The self-proclaimed "Ghetto Russell Simmons," Rich the Factor is the biggest Kansas City hip hop artist not named Tech N9ne, Mac Lethal or Fat Tone. And yet I'd never seen him. The details of his relatively rare performances are often, well, a little sketchy.

That's one reason I spent about four hours at Saturday's wonderful Taste of Troost festival. It was the first time I'd seen live performances by Rich the Factor and other artists including Skiem, Rappin' Twan, Miss G and Hustle.

They were all good, but I most appreciated the appearances by D-Locc Da Chop, Cash Image, Sliccs Gotcha (pictured below), rock band Making Movies and underground Oakland legend Killa Tay.

Much of the day's music may have been gangster-oriented, but for vast majority of the thousand people who took it in, it was a convivial street party.

Kansas City Click: I'm seriously considering catching The Whomping Willows tonight at Johnson County's Central Resource Library.

(Original images by There Stands the Glass.)

Friday, July 03, 2009

Jaki Byard- L.H. Gateway Rag

Gate closed.

It's not easy being a jazz guy in 2009.

I'm mercilessly mocked by associates who are mystified by my interest in the so-called dead art form. And much of the jazz community can't understand how I can also love the likes of Nas, AC/DC and Merle Haggard.

Some of the disconnect, perhaps, has to do with the loss of the great tricksters of jazz. Guys like Charles Mingus, Henry Threadgill, Lester Bowie and Jaki Byard regularly made raucous, genre-bending music that was genuinely funny.

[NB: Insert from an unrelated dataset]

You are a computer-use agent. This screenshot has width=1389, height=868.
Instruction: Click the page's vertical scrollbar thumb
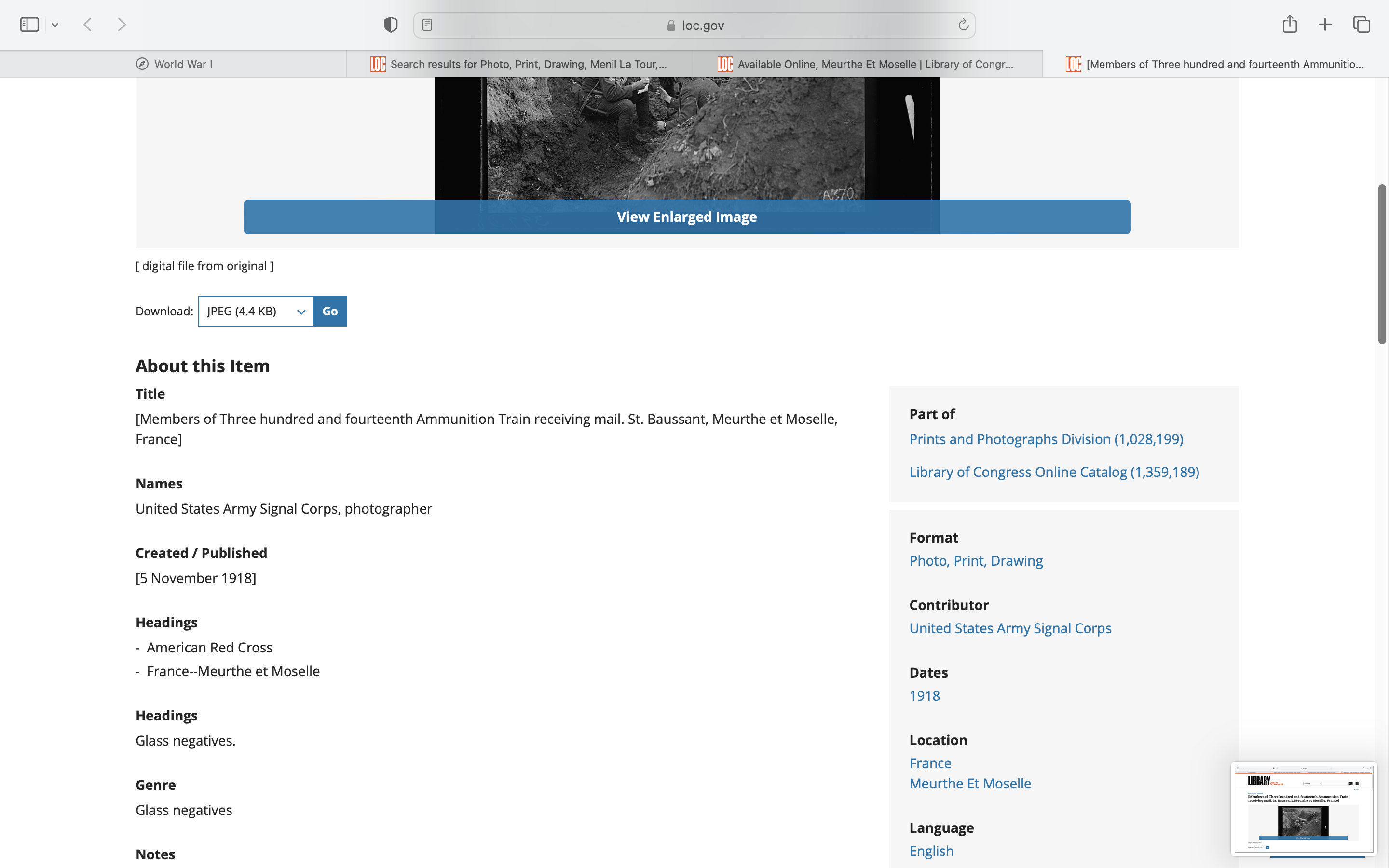[x=1382, y=264]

This wooly track from an out-of-print 1978 session is propelled by Major Holley's tuba and Byard's odd ragtime goof. They even laugh out loud at 2:05. That experimental sense of fun is largely absent in jazz today. Just check out the angry comments to this stupendous live '65 video. What happened to our progressive sense of adventure?

I chose Shakespeare over Jonathan Richman on Monday. Luckily, some great fan footage is available. This clip includes JoJo's explanation of why the venue's air conditioning was turned off. Had I been there, I might have wrung his neck.

A dude recently posted a 1980 live recording of The Who at YouTube. The bootleg documents the first time I saw The Who. The Pretenders opened the concert.

Jason Harper laments the announcement that Shawnee's Needmore Discs will close in August.

The Village Voice profiles "fledgling R&B superstar" and native of Kansas City, Kansas, Janelle Monae.

Last week I battled rush hour traffic by shamelessly singing along with "When Will I See You Again." Yes, I even did the "precious moments' bit. Fayette Pinkney of the Three Degrees died last week. She was 61. (Tip via BGO.)

Kansas City Click: I might ask the women in long dresses if I can borrow their hula hoops tonight at Carbon Leaf's free concert at Crossroads KC.

I plan to check out Taste of Troost on the Fourth.

Jazz guitarist Jerry Hahn returns to Jardine's on Sunday.